##### Excerpted data
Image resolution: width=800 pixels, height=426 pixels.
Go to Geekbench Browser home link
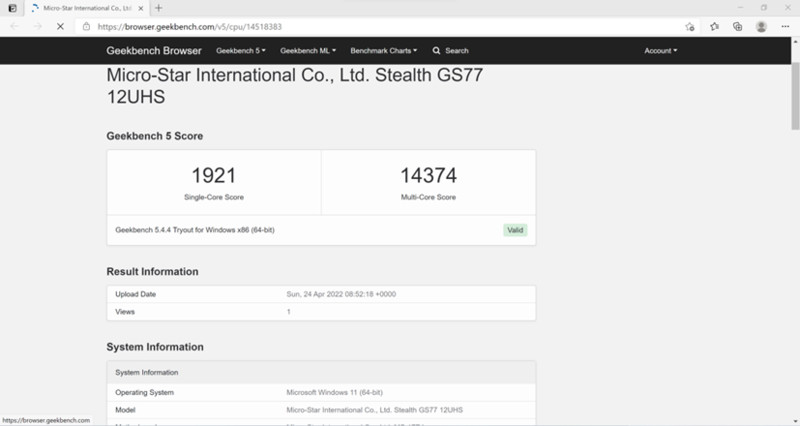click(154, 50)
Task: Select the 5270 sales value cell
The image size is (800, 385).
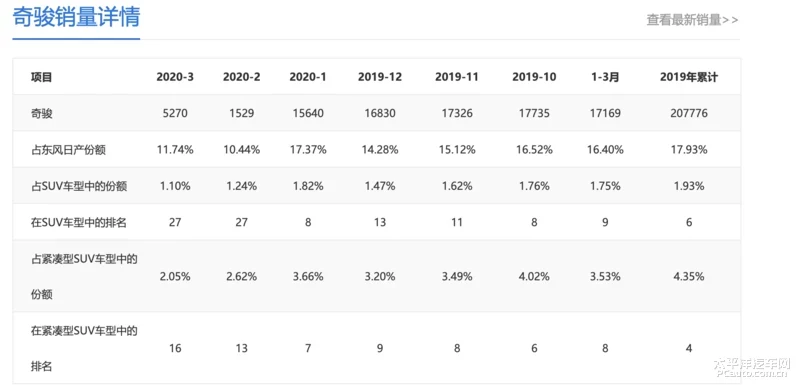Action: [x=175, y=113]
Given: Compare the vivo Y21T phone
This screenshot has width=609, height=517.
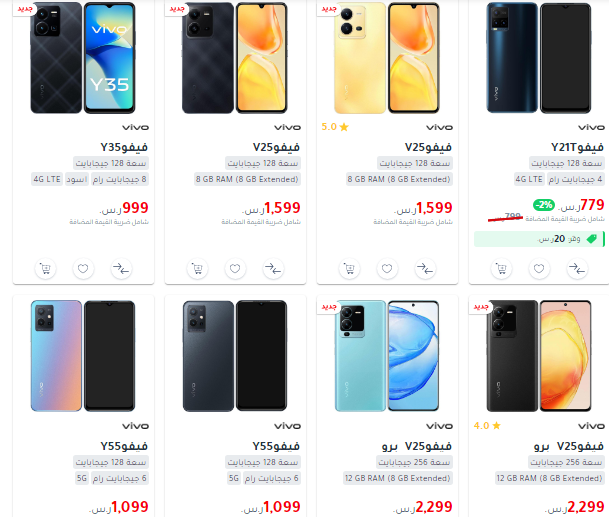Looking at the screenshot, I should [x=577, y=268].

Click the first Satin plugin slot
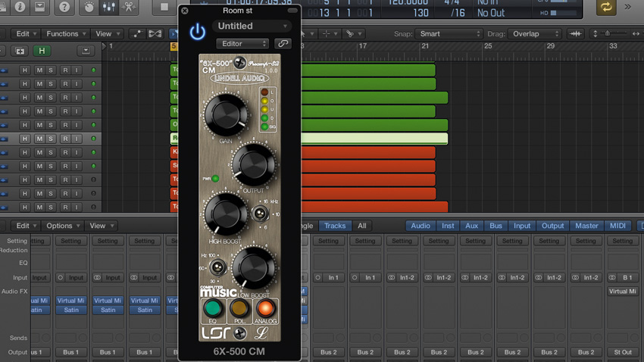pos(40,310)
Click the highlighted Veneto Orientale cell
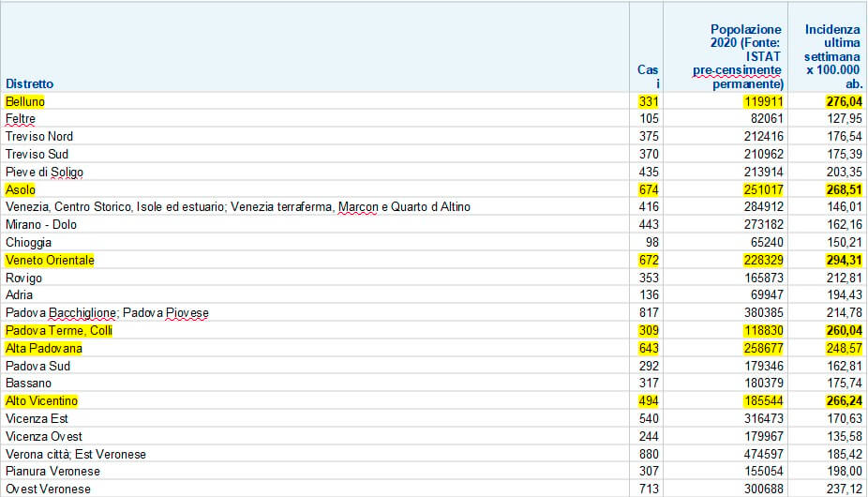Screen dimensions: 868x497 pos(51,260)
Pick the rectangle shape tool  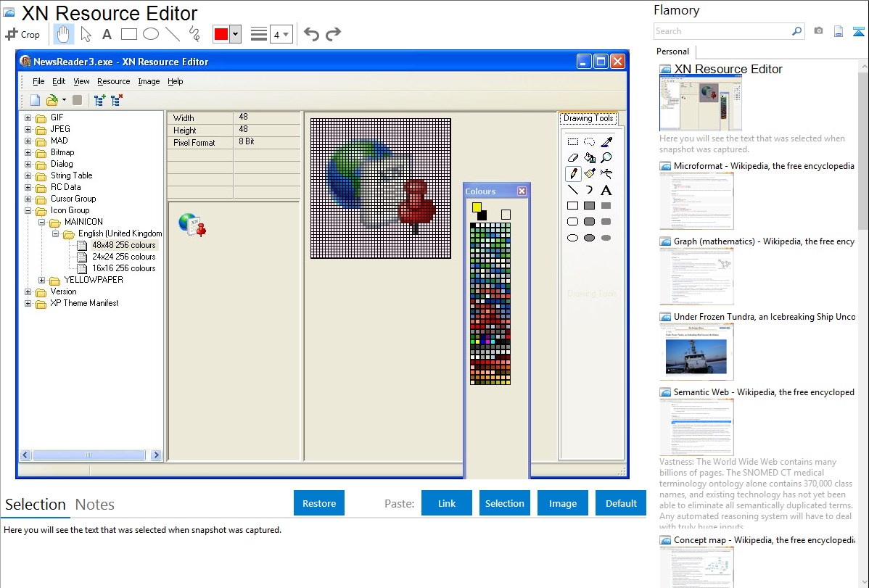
##########
Task:
Take the entries shown above and quote them verbatim, passing over the pictures.

Solution for this exercise:
Image resolution: width=800 pixels, height=426 pixels.
Go to Geekbench Browser home link
click(154, 50)
Task: Select the 5270 sales value cell
The image size is (800, 385).
Action: [x=175, y=113]
Given: Compare the vivo Y21T phone
This screenshot has width=609, height=517.
Looking at the screenshot, I should [x=577, y=268].

Click the first Satin plugin slot
pos(40,310)
Click the highlighted Veneto Orientale cell
Screen dimensions: 868x497 pos(51,260)
Pick the rectangle shape tool  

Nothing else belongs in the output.